18. Воины, разойдясь из собрания, стали, прежде чем отдыхать, готовить оружие; на рассвете, по данному к сражению сигналу, консул устроил войска в боевой порядок, сжатыми фронтом, сообразно со свойствами местности и её теснотою. Царь, увидав значки неприятелей, и сам вывел войска. Перед окопом поставил он первых — часть легковооруженных воинов; затем лучших Македонян, называемых Сариссофорами, как бы оплотом, поместил около самих укреплений. Им с левого фланга, у самой подошвы горы, поставил он отряд копейщиков, стрелков и пращников; с возвышенного места они должны были действовать в открытый фланг неприятеля. С правой стороны Македонян, до самого края укреплений, где местность к морю непроходима вследствие глубоких болот и трясин, поставлены были слоны с обыкновенным их прикрытием; за ними всадники, а напоследок, отступя немного, расположены были остальные войска во второй линии. Македоняне, поставленные перед валом, сначала легко выдерживали натиск Римлян, покушавшихся со всех сторон проложить себе путь. Много им помогало то, что с возвышенных мест градом сыпались из пращей камни, стрелы и дротики. Наконец, при напоре все больших и неодолимых сил неприятельских, сбитые с позиции к укреплениям, Македоняне удалились за них, свернув ряды; оттуда, из–за вала, образовали они как бы другой вал, выставив вперед частокол копий; вал был так невысок, что, давая защищавшим его возможность действовать с возвышенного места, воины могли доставать до неприятеля вследствие длинноты своих копий. Многие Римляне, неосторожно подошедшие в валу, были проколоты, и пришлось бы им или удалиться без успеха, или понести слишком чувствительные потери, если бы не появился с Колидромской вершины М. Порций; сбросив оттуда Этолов и большую часть их уничтожив (он их захватил, не принявших мер осторожности и многих даже сонными), он показался на, холме, господствовавшем над лагерем.
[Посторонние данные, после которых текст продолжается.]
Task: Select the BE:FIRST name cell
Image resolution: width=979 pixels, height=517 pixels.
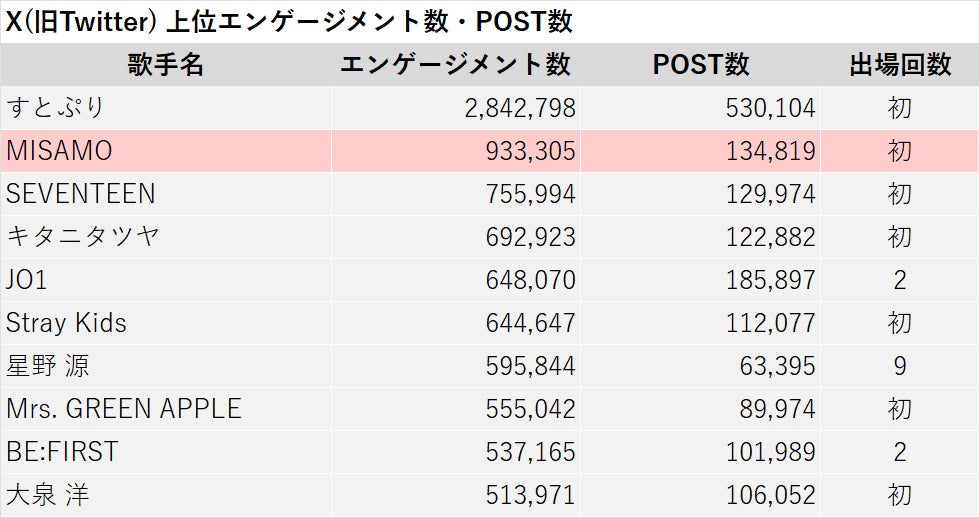Action: tap(62, 452)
19. Флакку совсем не то счастие было у Тихиунта и Родунтия — тщетны были его приступы к этим укреплениям. — Македоняне и вообще все воины, сколько их ни было в лагере царском, сначала видя над собою толпы вооруженных, считали их Этолами; не рассмотрели они значков и думали, что они идут к ним на помощь. Но лишь только убедились они в своем заблуждении, видя значки и оружие вблизи, как на них напал вдруг такой страх, что они, бросив оружие, пустились бежать. Тут большим препятствием служили им окопы и вместе теснота горной долины, но которой необходимо было следовать; больше же всего то, что в самом заднем ряду находились слоны: обойти их пешие могли только с трудом, а всадники и вовсе не могли, так как лошади пугались; произошло между бегущими от них самих смятение большее, чем от неприятеля. Несколько времени задержало Римлян разграбление лагеря; впрочем, в этот день, они гнались за неприятелями до Скарфеи; много их было побито и захвачено в плен на самой дороге и не только лошади и люди, но даже и слоны, которых они не могли взять, были убиты. Затем Римляне возвратились в лагерь; на него в этот день, во время самого сражения, сделало было покушение со стороны Этолов, находившихся гарнизоном в Гераклее, но эта смелая попытка осталась без успеха. Консул в третью стражу последовавшей за тем ночи, послал вперед конницу преследовать неприятеля. а значки легионов двинул на рассвете. Царь был несколько впереди; он бежал без памяти и остановился не прежде как в Елатии: здесь он в первый раз собрал остатки своего войска, бежавшего с поля сражения и с небольшим отрядом воинов, на половину безоружных, удалился в Халкиду. Римская конница не нагнала в Елатии самого царя, по большую часть его отряда, как останавливавшегося от усталости, так может быть и заблудившегося, — им приходилось бежать без вождя по незнакомым дорогам — подавила рассеянным. Таким образом из всего войска никого не осталось, кроме пятисот человек, находившихся при царе; да и из десяти тысяч воинов, которые, как мы написали со слов Полибия, царь перевез с собою в Грецию — небольшое число. Поверить ли Валерию Антиату, который пишет, что в войске царском находилось шестьдесят тысяч воинов, и из них сорок тысяч побито, а более пяти тысяч взято в плен с двумястами тридцатью воинскими значками. Римлян убито в самом сражении полтораста человек; да при обороне от нападения Этолийцев пало не более пятидесяти.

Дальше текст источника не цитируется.